Romano, nato nel 1975, insegnante in un liceo, scrittore, comincia citando Albert Camus che, nel suo discorso alla consegna del Nobel per la Letteratura (1957), disse che “ogni generazione, senza dubbio, si crede destinata a rifare il mondo”, mentre la sua generazione doveva “impedire che il mondo si distrugga”.

Di sé e della sua generazione, Raimo dice: “siamo per lo più degli sconfitti, dei reduci, dei superstiti, senza aver ingaggiato alcuna battaglia”. Disincanto, apatia: manca quella che un tempo si sarebbe chiamata “coscienza di classe”; al contrario, è forte e diffusa l’autocolpevolizzazione, che si abbina all’incapacità di generare conflitto. Mark Fisher l’ha definita “depressione collettiva”.

Per molti individui, “la visibilità diventa l’obiettivo ultimo dell’esistenza”. In particolare, la generazione dei Millennials soffre di narcisismo patologico, esibizionismo, desiderio di riconoscimento a qualsiasi costo, bisogno di piacere ed essere amati.

Nel libro, si usa il cinema come cartina di tornasole di mentalità collettive. Da Melancholia (Lars Von Trier 2011) a I figli degli uomini (Alfonso Cuarón 2006); da Scialla (Francesco Bruni, 2010) a Ecce bombo (Nanni Moretti, 1979) e Ovosodo (Paolo Virzì, 1997); dovrò recupetrare L’ultima ora, film francese del 2019, diretto da Sébastien Marnier. E riporto l’agghiacciante battuta che il sadico generale Broulard rivolge al capitano Dax, in Orizzonti di gloria, spiegandogli l’utilità della decimazione casuale: fucilare qualche soldato sarebbe servito a sollevare il morale delle truppe, “ci sono poche cose più incoraggianti e stimolanti di veder morire gli altri”.

Insopportabile – per Raimo quanto per il sottoscritto, che ha quindici anni di più -, il “paternalismo” (quasi sempre al maschile) di chi ha fatto il Sessantotto e “spiega il mondo” a figli e nipoti, dall’alto di un divario di ricchezza che non ha eguali al mondo: in Italia, gli Over 60 sono molto più benestanti degli Under 34.
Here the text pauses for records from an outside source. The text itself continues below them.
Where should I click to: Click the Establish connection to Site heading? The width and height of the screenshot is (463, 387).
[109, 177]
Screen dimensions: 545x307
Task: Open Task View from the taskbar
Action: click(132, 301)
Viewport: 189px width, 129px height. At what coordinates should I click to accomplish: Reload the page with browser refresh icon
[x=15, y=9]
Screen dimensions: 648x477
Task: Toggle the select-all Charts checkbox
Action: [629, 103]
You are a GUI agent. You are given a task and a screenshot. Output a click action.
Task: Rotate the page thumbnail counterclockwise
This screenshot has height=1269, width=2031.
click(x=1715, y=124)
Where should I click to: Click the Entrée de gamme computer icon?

Bisogna chiedersi “quando le questioni collettive hanno iniziato a essere considerate dei temi cui approcciarsi con strumenti della psicologia e non con quelli della politica?”.

Per sconfiggere i minatori nello sciopero di 51 settimane che si svolse fra il 1984 e l’85, Margaret Thatcher inserì le cure psicologiche a vantaggio di chi avrebbe perso il lavoro: non più diritti collettivi, ma consolazioni individuali. Quel che un tempo era la classe operaia si trasforma in una comunità di traumatizzati, da curare. Del resto, fu Thatcher a dire: “Non esiste la società. Ci sono singoli uomini e donne”.

Dopo aver ricordato Alex Langer (1946-1995), David Foster Wallace (1962-2008) e Mark Fisher (1968-2017), l’autore conclude con una specie di appello: abbiamo un dovere, quello di riparare il mondo, anche perché “sembra di far parte dell’ultima generazione che potrà permetterselo”.